### Exercise requirements
Edit the entries below by replacing "display name" with "screen name" and leaving everything else the same. Omit the pictures from your answer.

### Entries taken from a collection
[START]

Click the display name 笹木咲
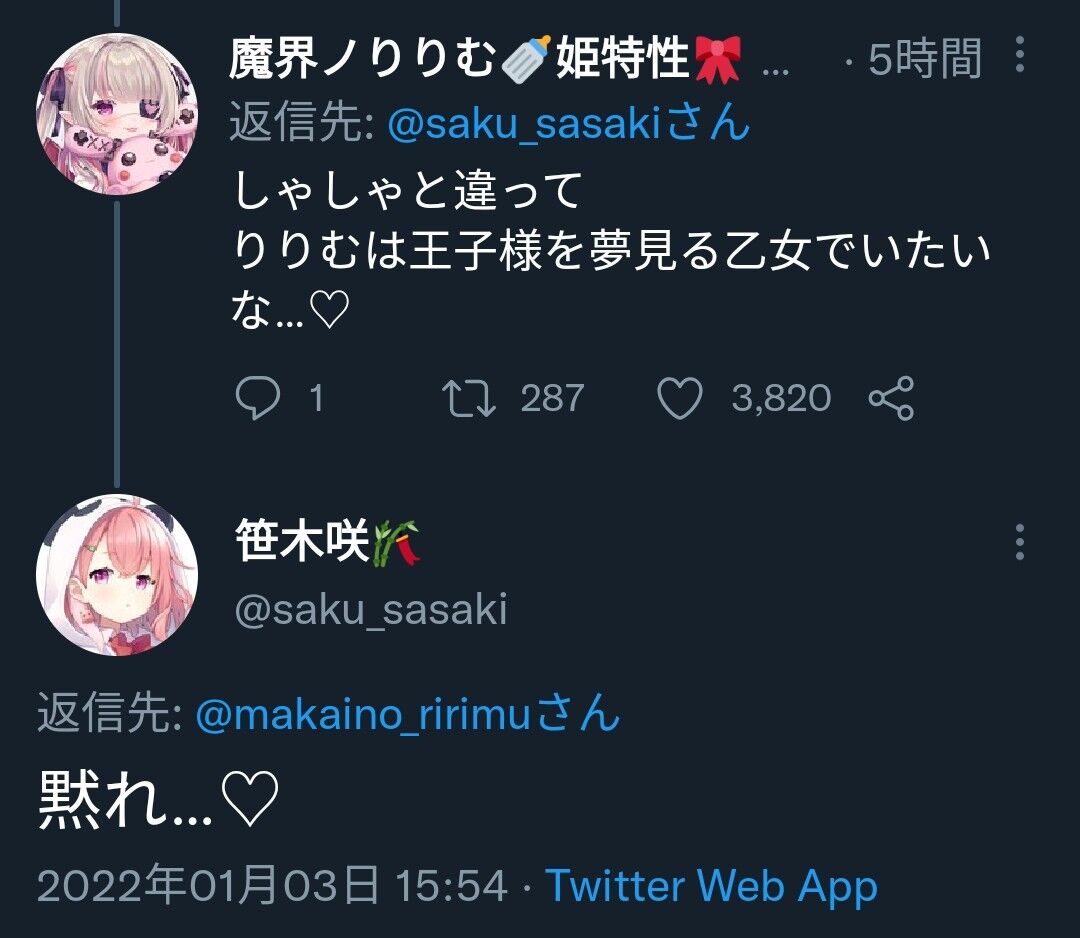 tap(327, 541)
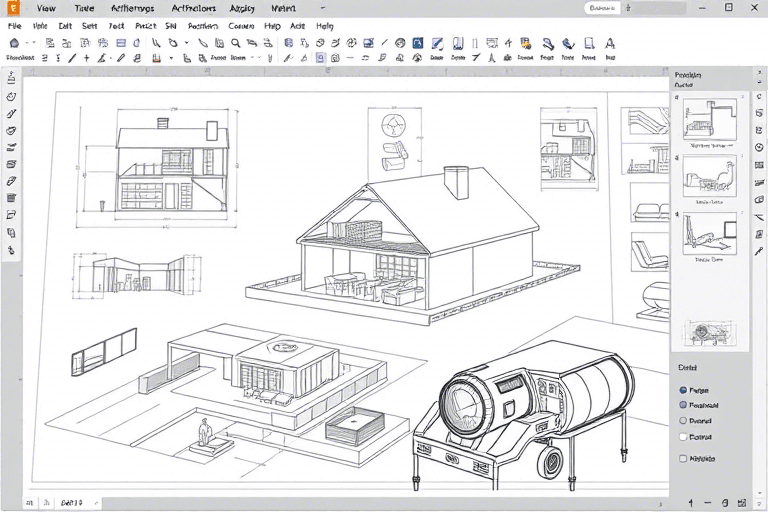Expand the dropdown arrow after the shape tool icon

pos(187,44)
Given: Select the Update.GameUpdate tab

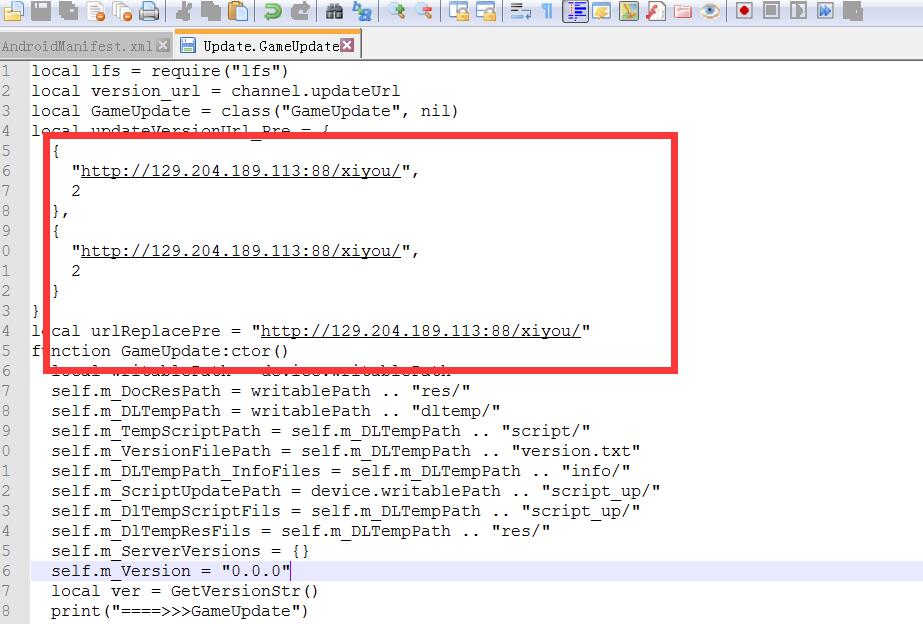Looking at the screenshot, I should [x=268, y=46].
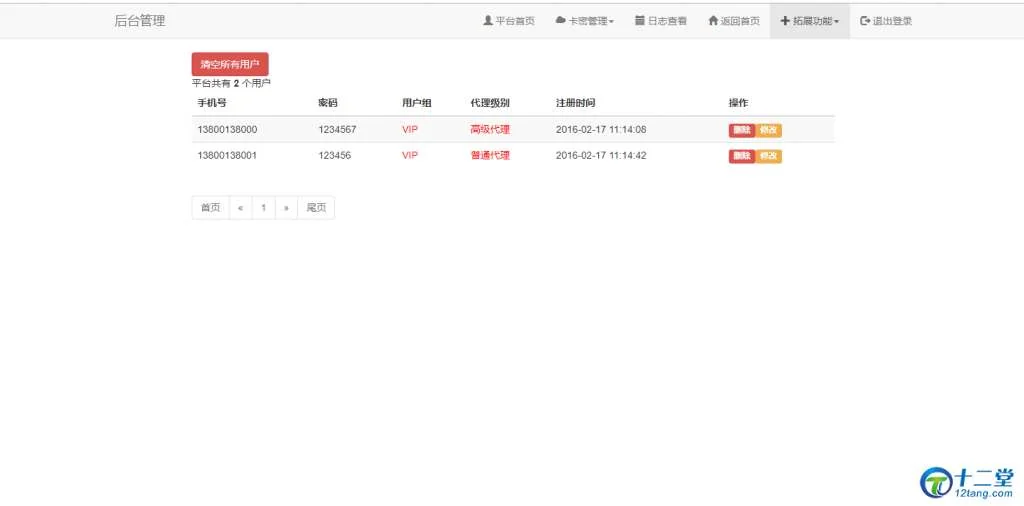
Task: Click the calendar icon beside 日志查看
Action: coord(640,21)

[END]

### The answer
Click the screen name 笹木咲
 tap(327, 541)
Expand the dropdown arrow after the shape tool icon

pos(187,44)
Given: Select the Update.GameUpdate tab

Looking at the screenshot, I should [x=268, y=46].
Task: Click the calendar icon beside 日志查看
Action: coord(640,21)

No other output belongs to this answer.